Prof. Dr. Ahmed Akgündüz

Sultan Abdülhamid’in Görevden Alınmasını Meşrû Gösteren Hilal Gazetesi ve Hal’ı ile alakalı Bazı Fetvalar, Hilal Gazetesi, No: 2, 8 Nisan 1324.

İçki ve Osmanlı Padişahları; Osmanlı’da Meyhaneler ve Rakı Fabrikası Meselesi

Önemle ifade edelim ki, bu konuda konuşanlar Osmanlı Devleti’nin bir Müslüman Devlet olduğunu düşünmeden konuşmaktadırlar. Onun için aşağıdaki izahları okumak zaruridir.
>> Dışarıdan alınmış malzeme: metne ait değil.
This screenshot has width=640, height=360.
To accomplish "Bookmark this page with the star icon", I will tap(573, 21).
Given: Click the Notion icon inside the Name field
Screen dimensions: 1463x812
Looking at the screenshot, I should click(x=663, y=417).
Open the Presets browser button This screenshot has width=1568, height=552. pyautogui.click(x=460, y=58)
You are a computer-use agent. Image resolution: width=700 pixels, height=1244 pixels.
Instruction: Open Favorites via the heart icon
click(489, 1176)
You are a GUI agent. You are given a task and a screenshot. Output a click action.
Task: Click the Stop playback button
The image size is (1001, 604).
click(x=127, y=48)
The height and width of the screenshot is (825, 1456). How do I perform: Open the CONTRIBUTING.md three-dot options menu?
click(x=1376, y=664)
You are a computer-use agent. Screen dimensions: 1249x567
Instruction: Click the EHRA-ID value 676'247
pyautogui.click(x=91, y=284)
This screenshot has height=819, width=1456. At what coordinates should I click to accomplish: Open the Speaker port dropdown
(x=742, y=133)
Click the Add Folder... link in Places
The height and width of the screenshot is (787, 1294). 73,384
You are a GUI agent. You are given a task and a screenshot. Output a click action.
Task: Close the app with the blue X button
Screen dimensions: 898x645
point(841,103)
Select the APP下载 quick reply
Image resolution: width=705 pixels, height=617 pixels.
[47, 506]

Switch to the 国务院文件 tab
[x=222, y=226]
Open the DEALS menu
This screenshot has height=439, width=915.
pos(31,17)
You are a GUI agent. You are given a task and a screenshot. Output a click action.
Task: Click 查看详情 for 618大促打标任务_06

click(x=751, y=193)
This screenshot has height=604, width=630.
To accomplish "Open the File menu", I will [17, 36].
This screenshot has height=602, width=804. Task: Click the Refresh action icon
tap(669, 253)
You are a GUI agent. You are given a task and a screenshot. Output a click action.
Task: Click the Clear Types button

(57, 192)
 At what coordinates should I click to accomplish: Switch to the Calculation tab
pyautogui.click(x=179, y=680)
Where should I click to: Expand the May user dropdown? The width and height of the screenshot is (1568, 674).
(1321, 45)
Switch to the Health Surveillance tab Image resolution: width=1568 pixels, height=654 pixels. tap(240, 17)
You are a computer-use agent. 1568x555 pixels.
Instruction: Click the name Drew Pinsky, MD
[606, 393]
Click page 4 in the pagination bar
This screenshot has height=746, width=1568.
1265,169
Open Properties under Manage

İslam Hukukuna göre, çoğunluğunu gayr-i Müslim nüfusun teşkil ettiği mahallelerde içki satmak caizdir. Ancak Müslümanlara satılması yasaktır. Bu manada Beyoğlu gibi o zamanlar gayr-ı Müslimlerin çoğunlukta olduğu mekanlarda Meyhaneler de vardır. Hatta Kanuni Sultan Süleyman zamanında getirilen ve gayr-i müslimlerce kullanılan hamr ithalat yasağını II. Selim kaldırmış ve gayr-i müslimler için olsa meyhânelerin açılmasına tekrar ruhsat vermiştir. Tekrar önemle beyan ediyoruz ki, bütün bunlar gayr-i müslimler içindir. Ancak Kanuni Müslüman gençlerin de kaçamak olarak bu yerlere gittiğini bildiğinden ve duyduğundan böyle bir yasağa gerek duymuştur.

Bu manada gayr-i Müslimler tarafından kurulan ve II. Abdülhamid zamanına rastlayan (1880) ilk Rakı Fabrikası da doğrudur. Ancak tamamen gayr-ı Müslimlere yöneliktir. Sapla samanı birbirine karıştırmamak gerekir.

Fransa gibi bir Avrupa ülkesinde Müslümanlar için Helal Gıdayı yasaklayacak kadar zorbalaşn dünya ile, Osmanlı Devletinin gayr-i Müslimler için tanıdığı hak ve hürriyetleri, kötüye yorumlayanların kulakları çınlasın.

Meyhaneden çıkmayan bazı yazarları, “Herkes kendi ayninesinin mişahedatına tabidir” kaidesince, II. Abdülhamid gibi bir veli Padişaha dil uzatmaktadırlar.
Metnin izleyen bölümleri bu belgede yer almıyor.